───── RECORDS PROVIDED ─────

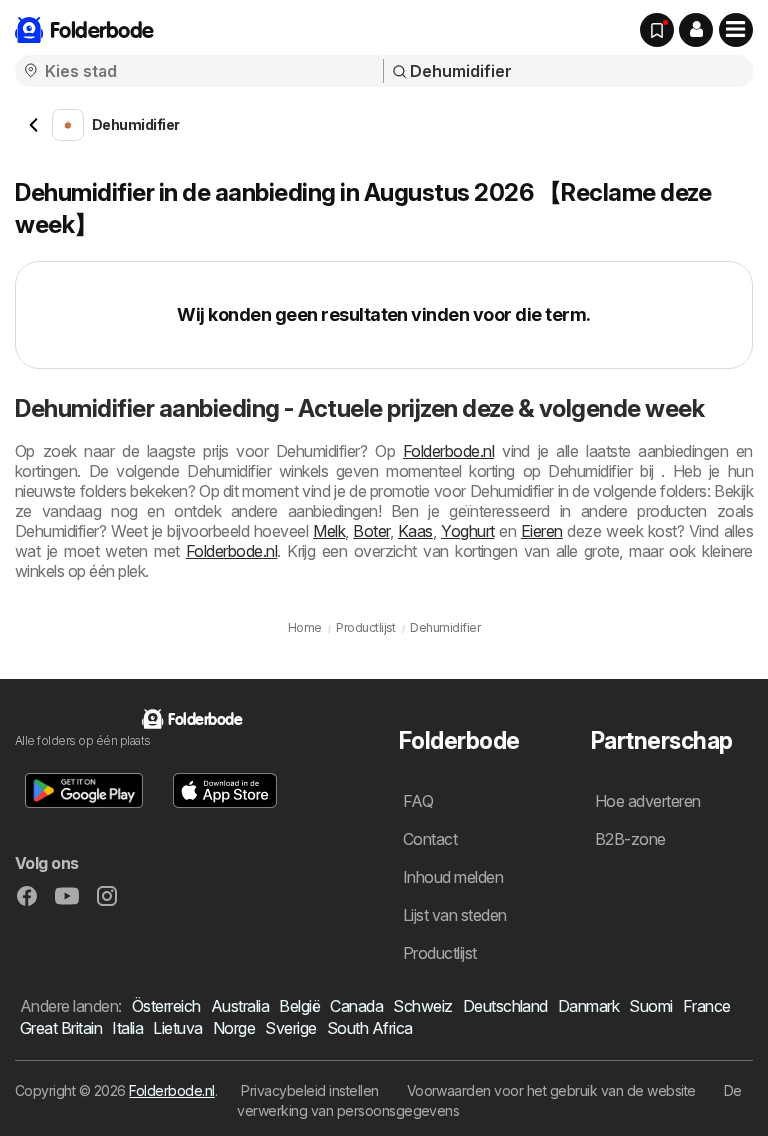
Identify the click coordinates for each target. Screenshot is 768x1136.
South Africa (370, 1028)
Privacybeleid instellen (309, 1090)
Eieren (542, 531)
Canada (356, 1006)
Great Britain (61, 1028)
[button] (696, 30)
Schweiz (422, 1006)
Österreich (166, 1006)
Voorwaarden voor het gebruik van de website (551, 1090)
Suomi (650, 1006)
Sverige (290, 1028)
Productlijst (440, 953)
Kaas (415, 531)
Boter (371, 531)
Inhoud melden (453, 877)
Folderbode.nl (448, 451)
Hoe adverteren (648, 801)
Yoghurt (467, 531)
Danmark (588, 1006)
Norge (234, 1028)
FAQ (418, 801)
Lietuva (177, 1028)
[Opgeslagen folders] (657, 30)
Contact (430, 839)
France (707, 1006)
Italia (127, 1028)
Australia (240, 1006)
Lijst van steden (455, 915)
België (299, 1006)
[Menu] (736, 30)
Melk (329, 531)
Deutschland (505, 1006)
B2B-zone (630, 839)
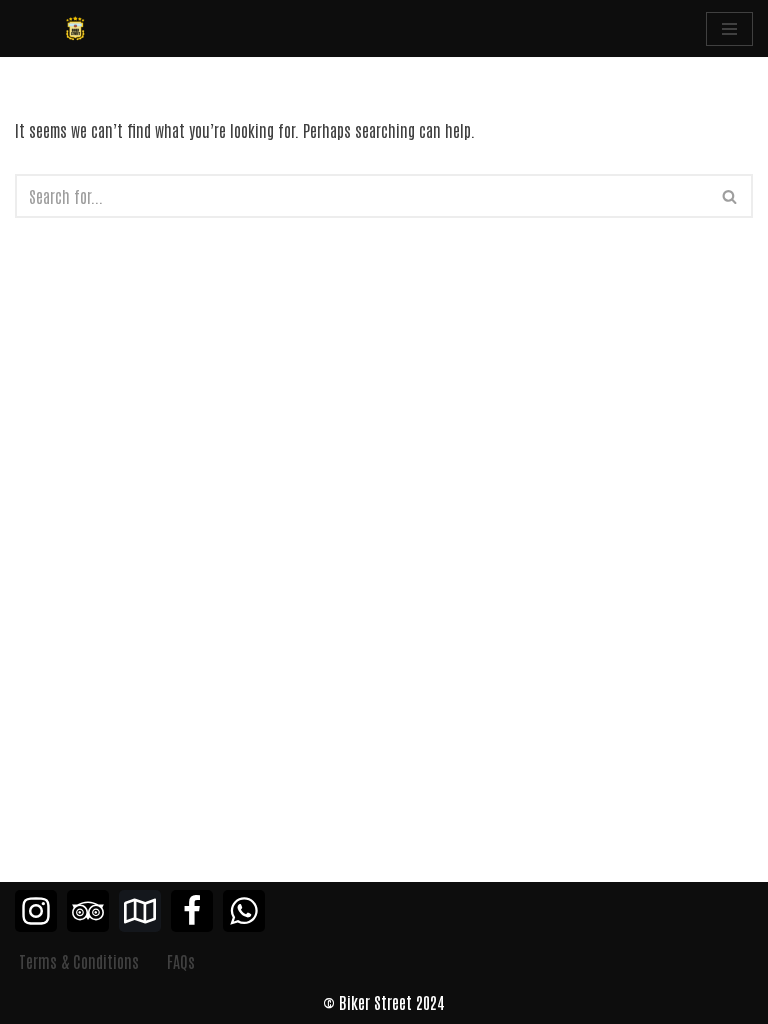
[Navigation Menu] (729, 29)
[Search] (730, 196)
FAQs (181, 961)
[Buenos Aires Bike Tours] (75, 28)
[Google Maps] (140, 911)
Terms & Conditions (79, 961)
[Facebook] (192, 911)
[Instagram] (36, 911)
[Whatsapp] (244, 911)
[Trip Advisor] (88, 911)
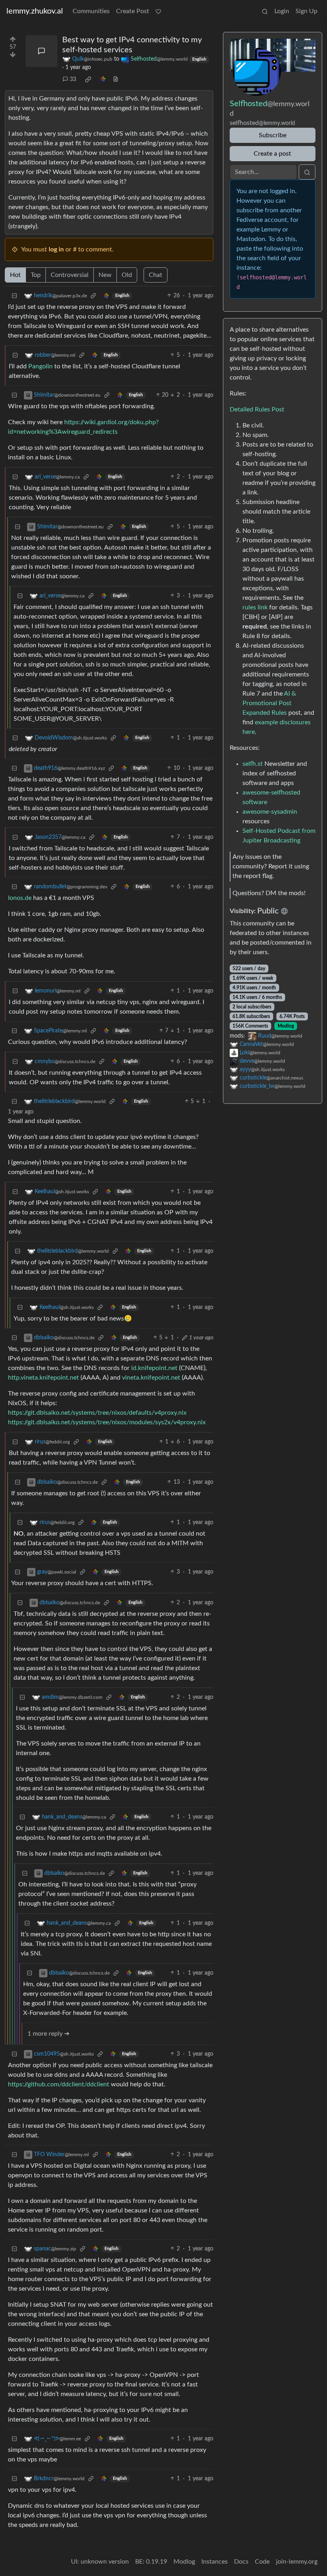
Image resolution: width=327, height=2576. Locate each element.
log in (56, 249)
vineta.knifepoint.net (151, 1377)
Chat (155, 275)
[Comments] (41, 51)
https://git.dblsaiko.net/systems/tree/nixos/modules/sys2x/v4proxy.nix (107, 1422)
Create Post (132, 11)
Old (127, 275)
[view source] (115, 79)
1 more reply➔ (48, 2033)
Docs (241, 2561)
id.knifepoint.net (154, 1368)
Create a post (272, 153)
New (105, 275)
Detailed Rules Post (257, 409)
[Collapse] (14, 296)
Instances (214, 2561)
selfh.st (252, 764)
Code (262, 2561)
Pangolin (40, 366)
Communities (91, 11)
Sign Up (306, 11)
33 (73, 79)
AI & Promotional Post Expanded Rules (269, 703)
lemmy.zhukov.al (34, 11)
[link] (88, 79)
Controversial (70, 275)
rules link (255, 607)
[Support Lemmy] (158, 11)
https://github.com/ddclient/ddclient (58, 2084)
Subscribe (272, 135)
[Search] (264, 11)
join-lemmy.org (296, 2561)
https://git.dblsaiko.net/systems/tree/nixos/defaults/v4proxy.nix (97, 1413)
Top (36, 275)
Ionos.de (20, 898)
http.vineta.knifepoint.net (43, 1377)
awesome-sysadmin (269, 812)
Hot (15, 275)
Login (281, 11)
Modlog (286, 1026)
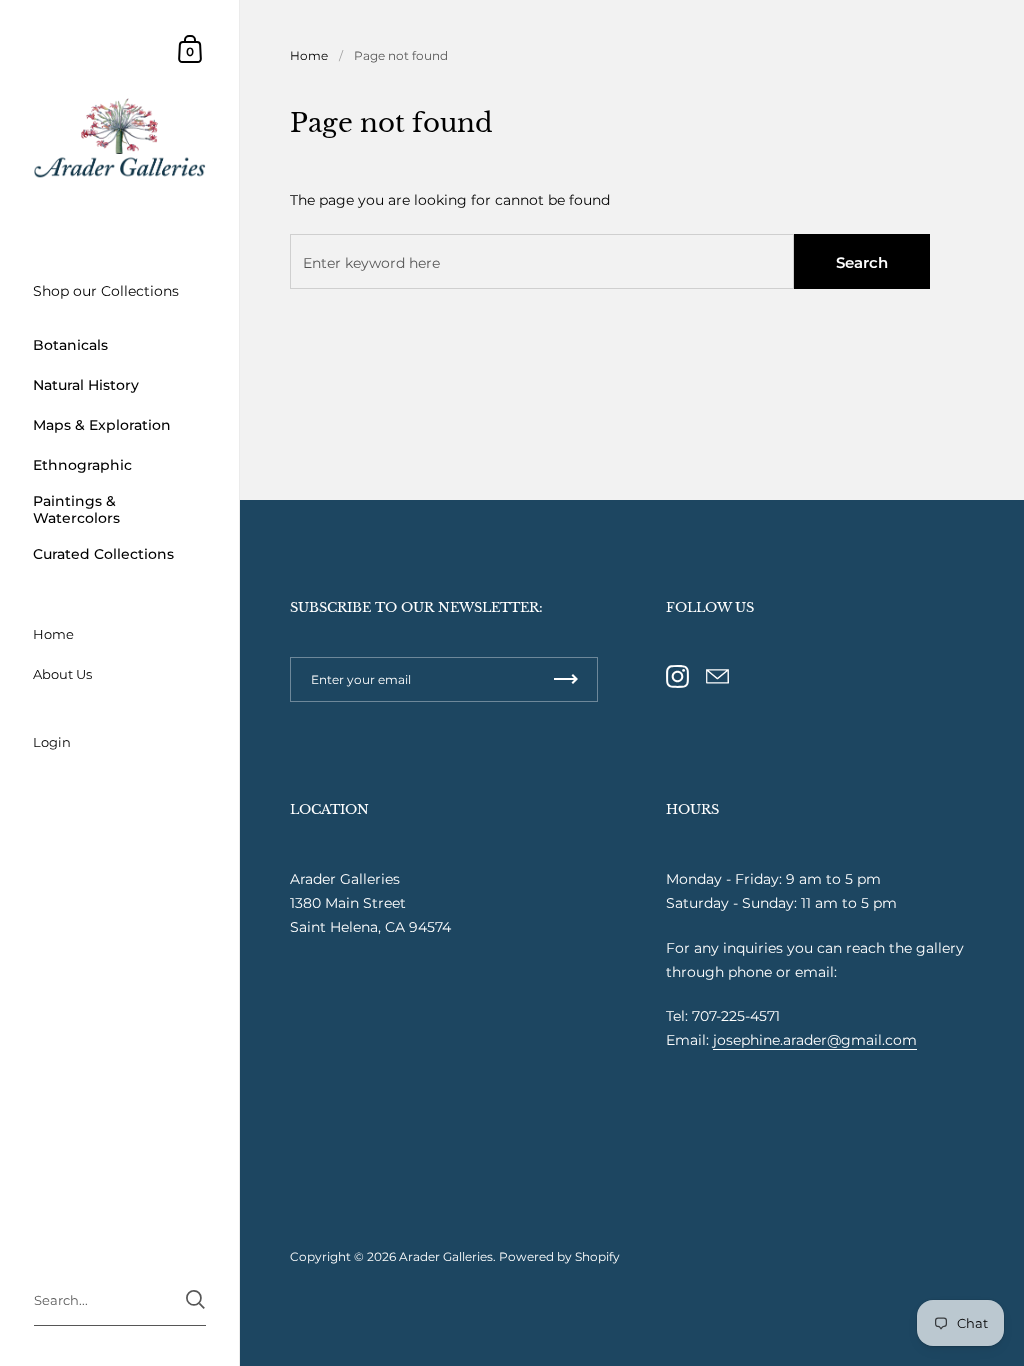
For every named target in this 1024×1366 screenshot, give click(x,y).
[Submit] (195, 1299)
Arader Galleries (446, 1256)
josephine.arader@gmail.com (815, 1040)
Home (309, 55)
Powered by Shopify (559, 1256)
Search (862, 262)
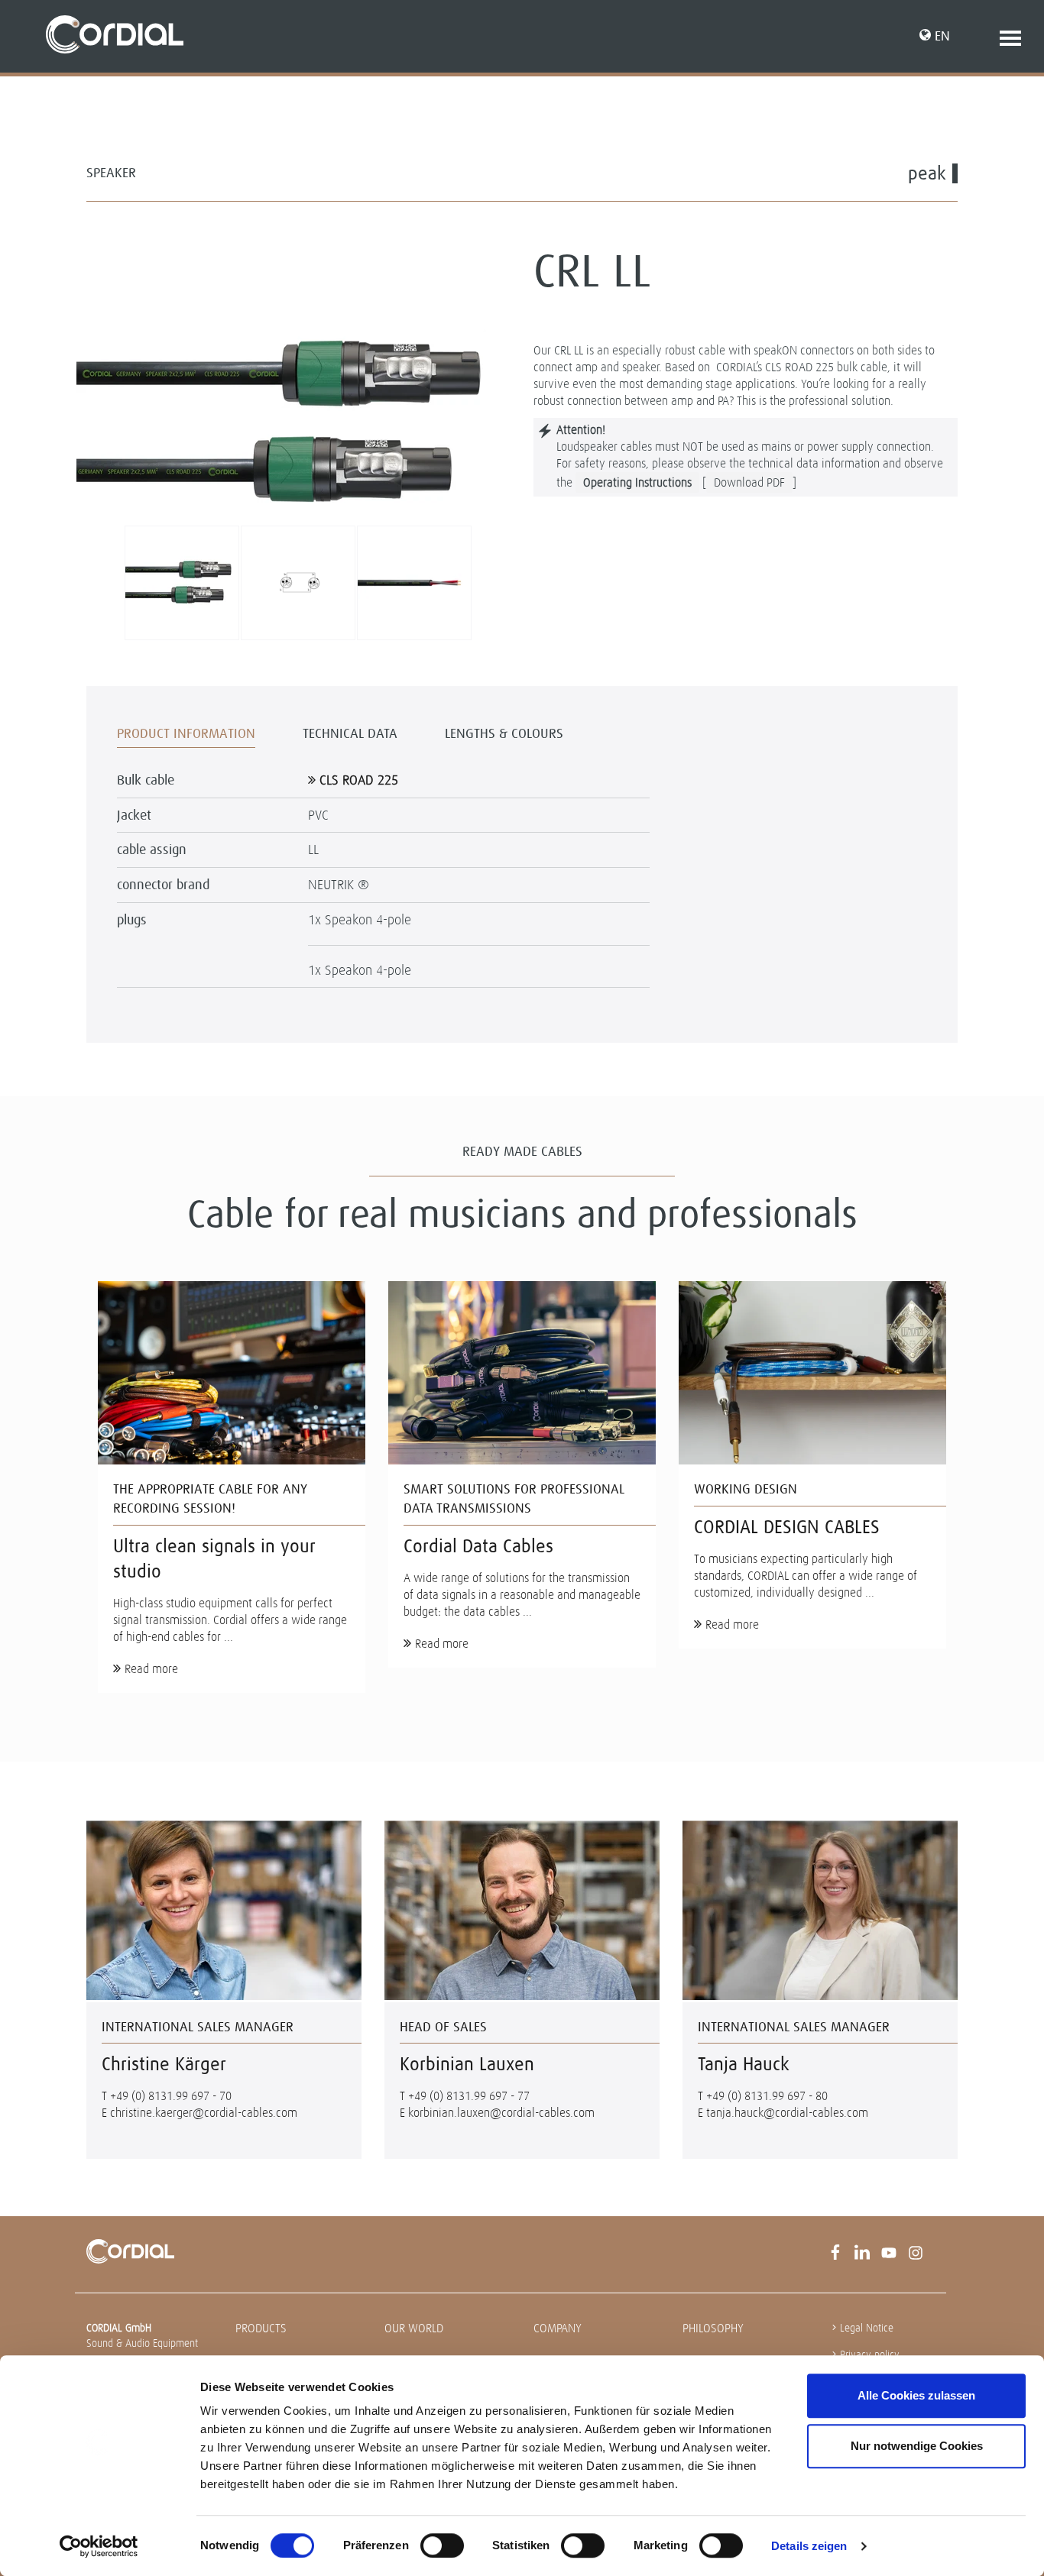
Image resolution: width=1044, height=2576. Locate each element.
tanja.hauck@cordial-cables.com (787, 2113)
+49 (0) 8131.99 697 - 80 (767, 2096)
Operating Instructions (637, 482)
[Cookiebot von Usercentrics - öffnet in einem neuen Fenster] (99, 2546)
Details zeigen (809, 2545)
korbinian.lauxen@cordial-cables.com (501, 2113)
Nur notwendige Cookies (917, 2445)
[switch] (442, 2545)
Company (557, 2328)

─────

Please quote exactly the run of lines that starts the entries and ends at the line containing "Lietuva (177, 1028)", leaving out every picture.

Identify the click coordinates for each target. Screenshot is 768x1136.
South Africa (370, 1028)
Privacybeleid instellen (309, 1090)
Eieren (542, 531)
Canada (356, 1006)
Great Britain (61, 1028)
[button] (696, 30)
Schweiz (422, 1006)
Österreich (166, 1006)
Voorwaarden voor het gebruik van de website (551, 1090)
Suomi (650, 1006)
Sverige (290, 1028)
Productlijst (440, 953)
Kaas (415, 531)
Boter (371, 531)
Inhoud melden (453, 877)
Folderbode.nl (448, 451)
Hoe adverteren (648, 801)
Yoghurt (467, 531)
Danmark (588, 1006)
Norge (234, 1028)
FAQ (418, 801)
Lietuva (177, 1028)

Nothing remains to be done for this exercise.